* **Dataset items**
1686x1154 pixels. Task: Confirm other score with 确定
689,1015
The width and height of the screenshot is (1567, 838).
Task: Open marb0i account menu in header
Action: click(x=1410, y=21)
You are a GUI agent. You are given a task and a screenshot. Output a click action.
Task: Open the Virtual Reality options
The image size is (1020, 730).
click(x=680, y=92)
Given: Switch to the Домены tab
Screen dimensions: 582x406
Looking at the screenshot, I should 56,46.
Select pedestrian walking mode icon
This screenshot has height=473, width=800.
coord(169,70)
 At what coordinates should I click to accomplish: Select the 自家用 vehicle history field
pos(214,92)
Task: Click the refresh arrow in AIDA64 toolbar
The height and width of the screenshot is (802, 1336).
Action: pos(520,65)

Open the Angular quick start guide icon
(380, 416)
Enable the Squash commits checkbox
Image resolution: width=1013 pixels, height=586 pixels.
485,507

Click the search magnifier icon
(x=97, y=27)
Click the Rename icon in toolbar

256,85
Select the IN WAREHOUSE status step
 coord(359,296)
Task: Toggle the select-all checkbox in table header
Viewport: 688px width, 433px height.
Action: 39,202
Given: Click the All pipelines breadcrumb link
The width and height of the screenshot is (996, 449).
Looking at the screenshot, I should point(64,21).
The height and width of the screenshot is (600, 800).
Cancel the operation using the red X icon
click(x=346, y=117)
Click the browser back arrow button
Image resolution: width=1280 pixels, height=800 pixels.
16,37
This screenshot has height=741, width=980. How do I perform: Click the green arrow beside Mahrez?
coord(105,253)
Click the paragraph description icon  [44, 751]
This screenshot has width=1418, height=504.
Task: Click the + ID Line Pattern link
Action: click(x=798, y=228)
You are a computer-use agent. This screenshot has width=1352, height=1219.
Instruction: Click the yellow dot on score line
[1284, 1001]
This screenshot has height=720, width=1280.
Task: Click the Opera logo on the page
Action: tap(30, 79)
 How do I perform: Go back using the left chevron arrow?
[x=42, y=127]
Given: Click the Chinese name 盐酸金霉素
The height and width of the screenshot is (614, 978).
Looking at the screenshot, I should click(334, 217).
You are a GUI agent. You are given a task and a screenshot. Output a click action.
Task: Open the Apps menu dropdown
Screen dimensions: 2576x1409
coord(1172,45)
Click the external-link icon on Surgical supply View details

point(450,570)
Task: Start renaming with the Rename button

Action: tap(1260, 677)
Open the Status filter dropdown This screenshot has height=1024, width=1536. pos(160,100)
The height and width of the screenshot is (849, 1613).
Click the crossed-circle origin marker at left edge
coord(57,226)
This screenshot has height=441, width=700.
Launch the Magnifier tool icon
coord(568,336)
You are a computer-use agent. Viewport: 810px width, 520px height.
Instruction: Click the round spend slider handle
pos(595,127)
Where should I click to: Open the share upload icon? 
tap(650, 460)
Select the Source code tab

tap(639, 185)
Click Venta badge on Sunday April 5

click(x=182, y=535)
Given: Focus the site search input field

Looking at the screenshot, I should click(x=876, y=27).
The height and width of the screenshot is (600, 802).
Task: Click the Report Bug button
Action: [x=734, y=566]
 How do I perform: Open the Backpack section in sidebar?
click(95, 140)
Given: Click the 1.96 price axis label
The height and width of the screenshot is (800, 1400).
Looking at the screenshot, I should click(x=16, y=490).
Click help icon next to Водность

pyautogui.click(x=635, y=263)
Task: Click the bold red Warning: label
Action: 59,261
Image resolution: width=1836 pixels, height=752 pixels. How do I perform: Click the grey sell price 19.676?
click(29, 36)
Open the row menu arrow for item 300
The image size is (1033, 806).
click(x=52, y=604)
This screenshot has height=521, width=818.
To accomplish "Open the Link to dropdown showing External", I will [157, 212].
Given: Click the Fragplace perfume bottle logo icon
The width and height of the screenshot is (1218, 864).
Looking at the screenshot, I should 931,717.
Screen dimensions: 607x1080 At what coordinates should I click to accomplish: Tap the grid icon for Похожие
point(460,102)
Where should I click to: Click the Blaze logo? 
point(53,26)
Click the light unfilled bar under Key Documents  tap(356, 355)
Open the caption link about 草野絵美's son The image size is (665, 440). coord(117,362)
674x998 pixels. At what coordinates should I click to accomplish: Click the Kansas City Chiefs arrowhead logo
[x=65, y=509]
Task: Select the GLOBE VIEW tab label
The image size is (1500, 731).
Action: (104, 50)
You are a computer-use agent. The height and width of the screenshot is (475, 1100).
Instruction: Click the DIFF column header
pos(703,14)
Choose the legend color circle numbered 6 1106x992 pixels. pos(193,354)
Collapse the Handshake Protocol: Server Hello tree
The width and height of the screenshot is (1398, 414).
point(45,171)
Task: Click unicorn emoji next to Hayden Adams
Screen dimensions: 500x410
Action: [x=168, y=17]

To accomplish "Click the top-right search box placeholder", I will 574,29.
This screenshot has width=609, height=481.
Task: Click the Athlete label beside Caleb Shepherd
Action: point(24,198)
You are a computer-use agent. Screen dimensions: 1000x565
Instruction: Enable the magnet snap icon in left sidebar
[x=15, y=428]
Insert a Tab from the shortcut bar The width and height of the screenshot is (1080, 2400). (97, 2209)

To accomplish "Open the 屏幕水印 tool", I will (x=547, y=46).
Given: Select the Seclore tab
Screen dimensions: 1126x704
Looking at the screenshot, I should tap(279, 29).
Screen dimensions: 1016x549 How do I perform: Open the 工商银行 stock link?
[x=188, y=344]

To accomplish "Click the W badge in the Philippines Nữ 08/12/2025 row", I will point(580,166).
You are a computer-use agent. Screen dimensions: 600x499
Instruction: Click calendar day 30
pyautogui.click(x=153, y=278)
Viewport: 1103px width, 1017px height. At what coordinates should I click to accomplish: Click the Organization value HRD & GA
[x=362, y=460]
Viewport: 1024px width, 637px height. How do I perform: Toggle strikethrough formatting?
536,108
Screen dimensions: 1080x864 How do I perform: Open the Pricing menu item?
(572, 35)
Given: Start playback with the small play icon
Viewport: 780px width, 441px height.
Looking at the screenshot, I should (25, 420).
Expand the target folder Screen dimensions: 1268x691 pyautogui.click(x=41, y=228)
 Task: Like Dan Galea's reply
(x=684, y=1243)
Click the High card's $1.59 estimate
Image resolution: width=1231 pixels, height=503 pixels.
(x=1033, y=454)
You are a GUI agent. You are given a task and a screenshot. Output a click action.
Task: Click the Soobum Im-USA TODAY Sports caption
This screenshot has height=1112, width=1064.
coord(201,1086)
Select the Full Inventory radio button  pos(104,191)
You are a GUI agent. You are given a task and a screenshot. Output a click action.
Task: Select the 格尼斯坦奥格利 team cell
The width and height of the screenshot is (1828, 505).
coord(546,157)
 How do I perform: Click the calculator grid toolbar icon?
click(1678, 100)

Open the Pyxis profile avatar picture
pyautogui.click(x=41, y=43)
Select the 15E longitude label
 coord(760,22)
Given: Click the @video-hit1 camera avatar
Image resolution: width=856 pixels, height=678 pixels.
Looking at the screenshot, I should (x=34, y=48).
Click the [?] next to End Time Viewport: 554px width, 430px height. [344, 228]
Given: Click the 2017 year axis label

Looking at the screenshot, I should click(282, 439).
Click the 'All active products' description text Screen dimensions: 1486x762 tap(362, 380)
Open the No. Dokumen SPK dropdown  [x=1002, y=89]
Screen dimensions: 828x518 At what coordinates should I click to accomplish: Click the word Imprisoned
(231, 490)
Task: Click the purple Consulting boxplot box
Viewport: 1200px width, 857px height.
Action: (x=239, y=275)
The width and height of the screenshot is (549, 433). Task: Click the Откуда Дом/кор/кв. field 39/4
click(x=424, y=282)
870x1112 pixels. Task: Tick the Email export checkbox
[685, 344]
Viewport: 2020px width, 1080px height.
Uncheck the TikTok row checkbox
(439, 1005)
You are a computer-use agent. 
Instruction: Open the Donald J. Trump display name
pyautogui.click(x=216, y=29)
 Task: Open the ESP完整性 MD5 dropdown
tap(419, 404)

* **Exercise details**
Copy out only the lines running from the beginning of the data to the line with "Given: Switch to the Домены tab", both ends included.

* **Output for this exercise**
1686x1154 pixels. Task: Confirm other score with 确定
689,1015
The width and height of the screenshot is (1567, 838).
Task: Open marb0i account menu in header
Action: click(x=1410, y=21)
You are a GUI agent. You are given a task and a screenshot. Output a click action.
Task: Open the Virtual Reality options
The image size is (1020, 730).
click(x=680, y=92)
Given: Switch to the Домены tab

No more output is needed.